Write out the records below again, swapping "Where should I click to" for "Where do I click to" wherever it occurs and leaving everything else unchanged.

Records for locating text and elements:
— Start —

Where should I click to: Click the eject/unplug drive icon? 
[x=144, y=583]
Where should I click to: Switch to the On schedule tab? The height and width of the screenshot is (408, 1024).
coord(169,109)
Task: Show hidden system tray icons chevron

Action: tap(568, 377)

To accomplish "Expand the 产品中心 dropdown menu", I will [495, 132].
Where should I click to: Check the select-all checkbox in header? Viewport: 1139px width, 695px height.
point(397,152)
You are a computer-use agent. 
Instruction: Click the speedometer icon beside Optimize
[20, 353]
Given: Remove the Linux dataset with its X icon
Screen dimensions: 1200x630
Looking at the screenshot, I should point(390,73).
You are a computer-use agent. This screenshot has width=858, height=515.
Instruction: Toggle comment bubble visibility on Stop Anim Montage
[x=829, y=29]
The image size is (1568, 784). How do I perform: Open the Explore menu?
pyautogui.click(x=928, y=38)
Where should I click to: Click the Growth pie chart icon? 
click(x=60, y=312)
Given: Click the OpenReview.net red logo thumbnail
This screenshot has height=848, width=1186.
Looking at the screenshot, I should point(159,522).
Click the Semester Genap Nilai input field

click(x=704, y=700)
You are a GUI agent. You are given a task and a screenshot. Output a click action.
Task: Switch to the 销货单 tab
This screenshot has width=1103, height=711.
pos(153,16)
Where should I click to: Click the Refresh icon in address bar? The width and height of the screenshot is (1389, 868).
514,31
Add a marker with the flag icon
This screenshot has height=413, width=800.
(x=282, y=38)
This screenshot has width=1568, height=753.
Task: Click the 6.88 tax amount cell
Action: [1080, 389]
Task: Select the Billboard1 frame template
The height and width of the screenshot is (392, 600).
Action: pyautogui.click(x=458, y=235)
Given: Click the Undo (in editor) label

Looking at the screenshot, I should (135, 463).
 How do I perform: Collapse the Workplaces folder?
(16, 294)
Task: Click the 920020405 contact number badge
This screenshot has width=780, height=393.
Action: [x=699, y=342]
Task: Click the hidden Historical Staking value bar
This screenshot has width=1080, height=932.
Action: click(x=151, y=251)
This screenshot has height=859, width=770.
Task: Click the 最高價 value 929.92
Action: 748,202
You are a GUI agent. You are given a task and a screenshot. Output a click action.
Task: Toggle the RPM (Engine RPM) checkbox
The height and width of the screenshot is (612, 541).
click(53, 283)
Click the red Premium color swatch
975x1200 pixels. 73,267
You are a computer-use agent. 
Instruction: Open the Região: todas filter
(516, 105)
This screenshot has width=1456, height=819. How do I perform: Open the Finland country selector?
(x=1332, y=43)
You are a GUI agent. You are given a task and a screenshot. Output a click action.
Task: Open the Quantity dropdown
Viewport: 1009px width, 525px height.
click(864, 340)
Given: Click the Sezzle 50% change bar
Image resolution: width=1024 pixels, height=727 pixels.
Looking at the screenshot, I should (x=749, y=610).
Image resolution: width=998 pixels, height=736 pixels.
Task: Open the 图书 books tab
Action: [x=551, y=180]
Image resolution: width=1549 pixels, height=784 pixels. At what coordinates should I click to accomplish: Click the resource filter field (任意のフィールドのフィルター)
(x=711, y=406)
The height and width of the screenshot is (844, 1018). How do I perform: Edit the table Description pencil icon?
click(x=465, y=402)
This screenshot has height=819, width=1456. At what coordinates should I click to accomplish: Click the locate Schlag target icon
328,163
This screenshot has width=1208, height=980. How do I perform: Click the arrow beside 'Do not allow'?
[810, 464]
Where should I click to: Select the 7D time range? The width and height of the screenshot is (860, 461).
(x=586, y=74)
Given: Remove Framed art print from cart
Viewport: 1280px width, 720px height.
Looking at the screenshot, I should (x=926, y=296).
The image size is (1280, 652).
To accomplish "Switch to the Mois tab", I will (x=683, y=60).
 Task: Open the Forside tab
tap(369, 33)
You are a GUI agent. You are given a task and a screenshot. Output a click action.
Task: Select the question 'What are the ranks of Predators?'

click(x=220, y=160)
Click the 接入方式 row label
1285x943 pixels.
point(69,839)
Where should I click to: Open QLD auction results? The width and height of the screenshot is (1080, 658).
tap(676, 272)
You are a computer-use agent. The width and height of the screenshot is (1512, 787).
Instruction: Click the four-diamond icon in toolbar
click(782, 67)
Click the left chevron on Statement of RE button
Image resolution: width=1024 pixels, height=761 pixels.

— End —

SOLUTION FOR THIS TASK:
Where do I click to: Click the eject/unplug drive icon? 
[x=144, y=583]
Where do I click to: Switch to the On schedule tab? The height and width of the screenshot is (408, 1024).
coord(169,109)
Task: Show hidden system tray icons chevron

Action: tap(568, 377)

To accomplish "Expand the 产品中心 dropdown menu", I will [495, 132].
Where do I click to: Check the select-all checkbox in header? Viewport: 1139px width, 695px height.
point(397,152)
You are a computer-use agent. 
Instruction: Click the speedometer icon beside Optimize
[20, 353]
Given: Remove the Linux dataset with its X icon
Screen dimensions: 1200x630
Looking at the screenshot, I should point(390,73).
You are a computer-use agent. This screenshot has width=858, height=515.
Instruction: Toggle comment bubble visibility on Stop Anim Montage
[x=829, y=29]
The image size is (1568, 784). How do I perform: Open the Explore menu?
pyautogui.click(x=928, y=38)
Where do I click to: Click the Growth pie chart icon? 
click(x=60, y=312)
Given: Click the OpenReview.net red logo thumbnail
This screenshot has height=848, width=1186.
Looking at the screenshot, I should point(159,522).
Click the Semester Genap Nilai input field

click(x=704, y=700)
You are a GUI agent. You are given a task and a screenshot. Output a click action.
Task: Switch to the 销货单 tab
This screenshot has width=1103, height=711.
pos(153,16)
Where do I click to: Click the Refresh icon in address bar? The width and height of the screenshot is (1389, 868).
514,31
Add a marker with the flag icon
This screenshot has height=413, width=800.
(x=282, y=38)
This screenshot has width=1568, height=753.
Task: Click the 6.88 tax amount cell
Action: [1080, 389]
Task: Select the Billboard1 frame template
The height and width of the screenshot is (392, 600).
Action: pyautogui.click(x=458, y=235)
Given: Click the Undo (in editor) label

Looking at the screenshot, I should (135, 463).
 How do I perform: Collapse the Workplaces folder?
(16, 294)
Task: Click the 920020405 contact number badge
This screenshot has width=780, height=393.
Action: [x=699, y=342]
Task: Click the hidden Historical Staking value bar
This screenshot has width=1080, height=932.
Action: click(x=151, y=251)
This screenshot has height=859, width=770.
Task: Click the 最高價 value 929.92
Action: 748,202
You are a GUI agent. You are given a task and a screenshot. Output a click action.
Task: Toggle the RPM (Engine RPM) checkbox
The height and width of the screenshot is (612, 541).
click(53, 283)
Click the red Premium color swatch
975x1200 pixels. 73,267
You are a computer-use agent. 
Instruction: Open the Região: todas filter
(516, 105)
This screenshot has width=1456, height=819. How do I perform: Open the Finland country selector?
(x=1332, y=43)
You are a GUI agent. You are given a task and a screenshot. Output a click action.
Task: Open the Quantity dropdown
Viewport: 1009px width, 525px height.
click(864, 340)
Given: Click the Sezzle 50% change bar
Image resolution: width=1024 pixels, height=727 pixels.
Looking at the screenshot, I should (x=749, y=610).
Image resolution: width=998 pixels, height=736 pixels.
Task: Open the 图书 books tab
Action: [x=551, y=180]
Image resolution: width=1549 pixels, height=784 pixels. At what coordinates should I click to accomplish: Click the resource filter field (任意のフィールドのフィルター)
(x=711, y=406)
The height and width of the screenshot is (844, 1018). How do I perform: Edit the table Description pencil icon?
click(x=465, y=402)
This screenshot has height=819, width=1456. At what coordinates should I click to accomplish: Click the locate Schlag target icon
328,163
This screenshot has width=1208, height=980. How do I perform: Click the arrow beside 'Do not allow'?
[810, 464]
Where do I click to: Select the 7D time range? The width and height of the screenshot is (860, 461).
(x=586, y=74)
Given: Remove Framed art print from cart
Viewport: 1280px width, 720px height.
Looking at the screenshot, I should (x=926, y=296).
The image size is (1280, 652).
To accomplish "Switch to the Mois tab", I will (x=683, y=60).
 Task: Open the Forside tab
tap(369, 33)
You are a GUI agent. You are given a task and a screenshot. Output a click action.
Task: Select the question 'What are the ranks of Predators?'

click(x=220, y=160)
Click the 接入方式 row label
1285x943 pixels.
point(69,839)
Where do I click to: Open QLD auction results? The width and height of the screenshot is (1080, 658).
tap(676, 272)
You are a computer-use agent. The width and height of the screenshot is (1512, 787).
Instruction: Click the four-diamond icon in toolbar
click(782, 67)
Click the left chevron on Statement of RE button
Image resolution: width=1024 pixels, height=761 pixels.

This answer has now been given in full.